**YOUR TASK**
Please return every line in the entries below with the word "menu" in it.

● ● ● ● ● ● ●

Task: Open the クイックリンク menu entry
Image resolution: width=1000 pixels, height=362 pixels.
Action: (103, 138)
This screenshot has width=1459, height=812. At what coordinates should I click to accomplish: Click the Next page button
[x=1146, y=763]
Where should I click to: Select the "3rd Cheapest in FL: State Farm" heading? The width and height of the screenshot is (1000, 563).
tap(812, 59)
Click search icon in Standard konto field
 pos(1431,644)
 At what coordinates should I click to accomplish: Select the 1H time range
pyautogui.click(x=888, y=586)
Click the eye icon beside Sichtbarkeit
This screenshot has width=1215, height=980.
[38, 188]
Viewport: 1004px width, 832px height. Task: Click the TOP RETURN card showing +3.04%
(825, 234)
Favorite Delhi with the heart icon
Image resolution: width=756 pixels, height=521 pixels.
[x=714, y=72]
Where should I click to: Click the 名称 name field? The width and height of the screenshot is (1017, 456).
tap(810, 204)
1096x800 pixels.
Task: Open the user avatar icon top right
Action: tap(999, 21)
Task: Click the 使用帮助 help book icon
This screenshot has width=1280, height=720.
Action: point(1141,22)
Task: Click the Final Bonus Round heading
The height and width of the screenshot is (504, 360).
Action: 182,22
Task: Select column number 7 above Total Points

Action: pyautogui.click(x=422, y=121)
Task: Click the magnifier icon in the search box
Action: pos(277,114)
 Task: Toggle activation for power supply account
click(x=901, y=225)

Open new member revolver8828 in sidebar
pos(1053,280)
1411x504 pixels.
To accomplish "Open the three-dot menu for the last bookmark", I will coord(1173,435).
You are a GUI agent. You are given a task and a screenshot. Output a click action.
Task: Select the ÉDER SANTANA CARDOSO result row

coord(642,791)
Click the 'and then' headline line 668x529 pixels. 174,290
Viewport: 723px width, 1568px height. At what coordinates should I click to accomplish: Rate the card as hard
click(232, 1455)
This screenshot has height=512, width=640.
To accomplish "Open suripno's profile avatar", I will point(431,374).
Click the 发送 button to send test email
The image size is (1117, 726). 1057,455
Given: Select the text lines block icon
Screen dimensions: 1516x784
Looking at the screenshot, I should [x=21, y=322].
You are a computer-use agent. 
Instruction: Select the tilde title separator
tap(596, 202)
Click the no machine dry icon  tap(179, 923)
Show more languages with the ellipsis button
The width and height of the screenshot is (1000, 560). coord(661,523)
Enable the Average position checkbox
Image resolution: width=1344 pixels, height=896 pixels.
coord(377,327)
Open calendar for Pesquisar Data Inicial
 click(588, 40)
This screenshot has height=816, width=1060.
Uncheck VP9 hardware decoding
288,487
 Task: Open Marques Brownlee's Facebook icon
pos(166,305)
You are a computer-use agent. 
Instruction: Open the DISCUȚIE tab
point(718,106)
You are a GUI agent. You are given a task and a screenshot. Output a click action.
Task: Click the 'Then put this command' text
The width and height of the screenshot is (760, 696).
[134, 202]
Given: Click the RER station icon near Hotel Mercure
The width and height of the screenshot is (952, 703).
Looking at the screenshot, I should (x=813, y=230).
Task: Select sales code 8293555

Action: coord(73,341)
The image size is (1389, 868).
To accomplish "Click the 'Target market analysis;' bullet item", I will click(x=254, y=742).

● ● ● ● ● ● ●

**ANSWER AREA**
Task: Open the クイックリンク menu entry
To accomplish "Open the three-dot menu for the last bookmark", I will coord(1173,435).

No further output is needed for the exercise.